- Problem statement:
If pictures appear in the lines below, skip them and copy exactly the lines from the one containing "At what coordinates" through the one containing "the yellow search", and nothing else.

- Material to process:
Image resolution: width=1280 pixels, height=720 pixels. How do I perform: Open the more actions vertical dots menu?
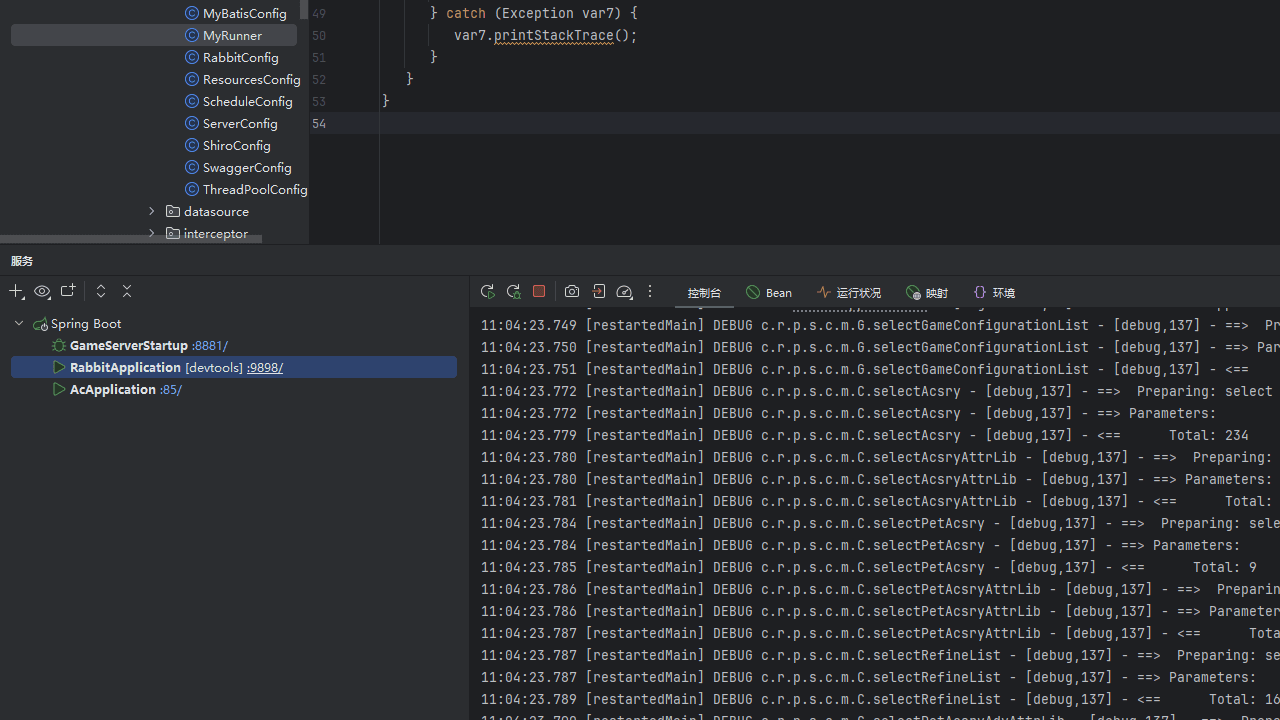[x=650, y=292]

* * *

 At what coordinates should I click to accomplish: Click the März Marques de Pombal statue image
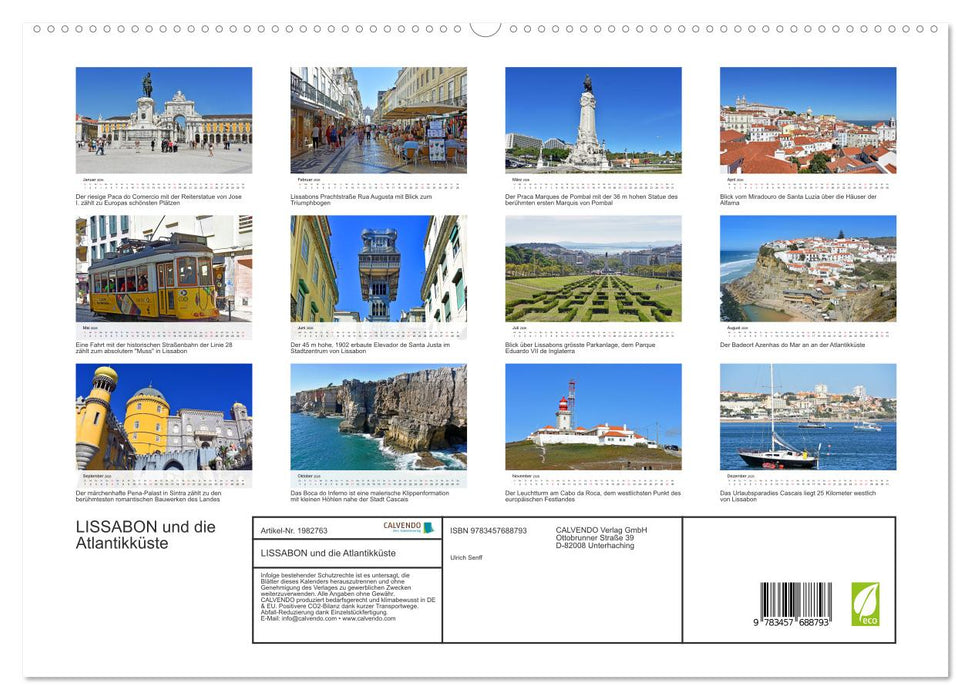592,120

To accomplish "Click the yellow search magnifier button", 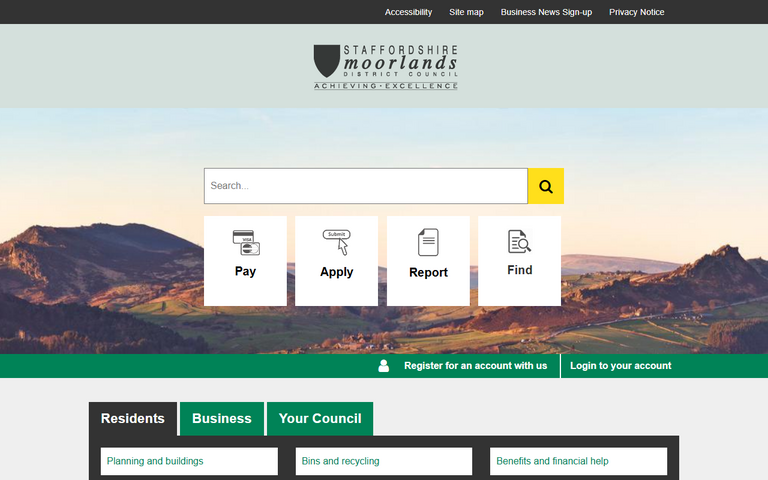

- Written reply:
 At what coordinates should I click to accomplish: Click the März Marques de Pombal statue image
592,120

To accomplish "Click the yellow search magnifier button", 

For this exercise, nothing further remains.